Abadikini.com, JAKARTA – Centre for Strategic and International Studies (CSIS) menilai polarisasi pada Pemilu 2024 menurun drastis dibanding pemilu-pemilu sebelumnya.

“Meski sudah menurun drastis atau berkurang sangat besar, potensi polarisasi pada Pemilu 2024 itu masih tetap ada dan perlu diantisipasi,” kata Kepala Departemen Politik dan Perubahan Sosial CSIS, Arya Fernandes saat dialog Forum Merdeka Barat 9 (FMB9) dengan tema “Dewasa Berdemokrasi pada Pemilu 2024”, Senin (29/1/2024).

Menurutnya, berkurangnya potensi polarisasi tersebut disebabkan sejumlah faktor. Salah satunya tidak ikutnya petahana di Pilpres 2024. Artinya, ketiga pasangan calon akan menjadi presiden baru periode 2024-2029. Jadi Pemilu 2024 kali ini, menurut dia, relatif lebih tenang karena menghadapi situasi yang baru dan menantang.

“Karena tidak ada paslon incumbent. Kemudian menantang karena kompetisinya relatif dinamis, karena ada tiga paslon,” ucapnya.

Tidak hanya itu, polarisasi itu menurun lantaran model kampanye mengalami pergeseran dibanding pemilu-pemilu sebelumnya. Pada Pemilu 2014 dan Pemilu 2019, termasuk Pilkada 2017, model kampanye berbasis media sosial berperan tinggi dan sangat memengaruhi orang-orang untuk menentukan dan memilih kandidat.

Pada Pemilu 2024, situasinya berbeda. Kalau saat ini, menurut Arya, masyarakat sudah jenuh dan mulai sadar verifikasi informasi tidak pernah bisa didapat secara utuh di media sosial.

“Verifikasi informasi dari medsos itu terbatas, sehingga sekarang beralih ke televisi. Di dua survei terakhir kami, televisi jadi rujukan sumber utama. Karena di televisi, proses pemeriksaan data dan lain-lain, lebih terverifikasi,” jelas dia.

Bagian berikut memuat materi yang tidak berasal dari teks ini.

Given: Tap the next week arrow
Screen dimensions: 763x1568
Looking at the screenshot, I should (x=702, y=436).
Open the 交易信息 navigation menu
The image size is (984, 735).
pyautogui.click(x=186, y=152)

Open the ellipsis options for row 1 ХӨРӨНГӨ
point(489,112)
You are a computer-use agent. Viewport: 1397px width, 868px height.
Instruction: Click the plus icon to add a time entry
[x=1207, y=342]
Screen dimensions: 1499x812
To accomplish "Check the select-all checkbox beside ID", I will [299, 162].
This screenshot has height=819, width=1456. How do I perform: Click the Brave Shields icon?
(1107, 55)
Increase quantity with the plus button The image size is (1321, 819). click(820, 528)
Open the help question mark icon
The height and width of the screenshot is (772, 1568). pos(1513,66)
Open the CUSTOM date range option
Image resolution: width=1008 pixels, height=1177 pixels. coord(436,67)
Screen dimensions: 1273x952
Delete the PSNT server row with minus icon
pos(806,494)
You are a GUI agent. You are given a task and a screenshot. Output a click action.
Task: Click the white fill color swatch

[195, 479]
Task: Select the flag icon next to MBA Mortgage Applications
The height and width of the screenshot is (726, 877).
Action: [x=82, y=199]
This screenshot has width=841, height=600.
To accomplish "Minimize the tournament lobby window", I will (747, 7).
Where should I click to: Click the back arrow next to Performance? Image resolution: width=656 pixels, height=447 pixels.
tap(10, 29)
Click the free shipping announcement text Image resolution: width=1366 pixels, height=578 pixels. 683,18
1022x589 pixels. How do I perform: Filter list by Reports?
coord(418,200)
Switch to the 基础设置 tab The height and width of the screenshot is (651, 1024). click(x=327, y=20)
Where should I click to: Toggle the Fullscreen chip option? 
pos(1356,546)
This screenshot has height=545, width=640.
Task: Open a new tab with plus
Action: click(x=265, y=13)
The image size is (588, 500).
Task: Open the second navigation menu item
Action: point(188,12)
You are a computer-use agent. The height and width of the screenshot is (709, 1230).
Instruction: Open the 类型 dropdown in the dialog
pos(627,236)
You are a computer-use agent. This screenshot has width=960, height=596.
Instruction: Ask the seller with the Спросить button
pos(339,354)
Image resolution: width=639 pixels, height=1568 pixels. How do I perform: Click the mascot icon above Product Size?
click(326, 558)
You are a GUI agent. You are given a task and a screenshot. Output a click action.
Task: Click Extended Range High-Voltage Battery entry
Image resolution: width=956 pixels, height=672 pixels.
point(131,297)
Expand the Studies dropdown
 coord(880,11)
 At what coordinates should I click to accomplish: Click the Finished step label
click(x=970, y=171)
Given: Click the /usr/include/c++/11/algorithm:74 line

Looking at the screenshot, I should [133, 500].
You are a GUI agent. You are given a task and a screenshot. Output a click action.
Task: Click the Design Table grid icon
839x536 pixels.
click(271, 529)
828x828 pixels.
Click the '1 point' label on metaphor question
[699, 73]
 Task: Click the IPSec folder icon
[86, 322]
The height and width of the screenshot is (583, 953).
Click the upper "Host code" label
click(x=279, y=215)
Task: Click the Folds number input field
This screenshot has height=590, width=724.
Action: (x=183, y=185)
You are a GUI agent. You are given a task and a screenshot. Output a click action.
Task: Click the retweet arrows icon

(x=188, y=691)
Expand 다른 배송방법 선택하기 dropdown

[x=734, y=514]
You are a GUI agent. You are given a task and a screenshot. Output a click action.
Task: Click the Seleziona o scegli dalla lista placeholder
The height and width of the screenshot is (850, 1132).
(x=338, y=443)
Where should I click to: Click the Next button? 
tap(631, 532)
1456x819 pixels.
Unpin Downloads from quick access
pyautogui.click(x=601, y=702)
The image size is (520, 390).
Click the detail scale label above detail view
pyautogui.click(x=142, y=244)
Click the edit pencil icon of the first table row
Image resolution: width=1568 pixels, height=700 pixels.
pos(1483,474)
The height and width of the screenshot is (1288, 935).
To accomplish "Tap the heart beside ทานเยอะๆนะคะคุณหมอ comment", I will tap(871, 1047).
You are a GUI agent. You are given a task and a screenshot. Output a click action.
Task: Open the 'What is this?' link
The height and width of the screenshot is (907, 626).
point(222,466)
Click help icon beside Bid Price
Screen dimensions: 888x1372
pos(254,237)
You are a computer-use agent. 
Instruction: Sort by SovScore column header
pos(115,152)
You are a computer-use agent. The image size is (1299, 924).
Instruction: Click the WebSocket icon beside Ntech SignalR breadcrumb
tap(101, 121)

Meskipun turun drastis, tetapi bukan berarti potensi polarisasi tidak ada sama sekali di Pemilu 2024. Diakui, polarisasi dalam pemilu menjadi hal yang lumrah, selama polarisasinya tidak diafiliasikan dalam pandangan keagamaan.

“Dalam pemilu, polarisasi itu tidak terelakkan, yang baik sekarang itu berdasarkan keagamaan cenderung turun drastis. Jadi situasinya jauh lebih baik,” ucapnya.

Selain polarisasi, Arya juga menyoroti masalah hoaks yang beredar jelang pemilu. Menurutnya, hoaks yang beredar pada pemilu saat ini tak semasif seperti pemilu-pemilu sebelumya. Menurutnya, hoaks saat ini cenderung tidak bertahan lama karena literasi masyarakat yang sudah cukup luas.

“Situasi penetrasi dan medsos mengalami pertumbuhan dibanding pemilu sebelumnya. Digital divide mulai mengecil, di kota maupun di desa sama-sama bisa mengakses internet. Dari hasil studi mendekati 70 persen sudah akses internet. Sebelumnya hanya 50 persen,” jelasnya.

Walaupun tingkat kepercayaan masyarakat terhadap hoaks telah menurun, tetapi dia menekankan agar semua pihak tidak boleh menganggap remeh hoaks. Menurutnya, hoaks yang paling mengerikan dan harus diantisipasi adalah hoaks yang menyasar pada penyelenggara dan hasil pemilu lantaran dapat mengganggu legitimasi hasil pemilu.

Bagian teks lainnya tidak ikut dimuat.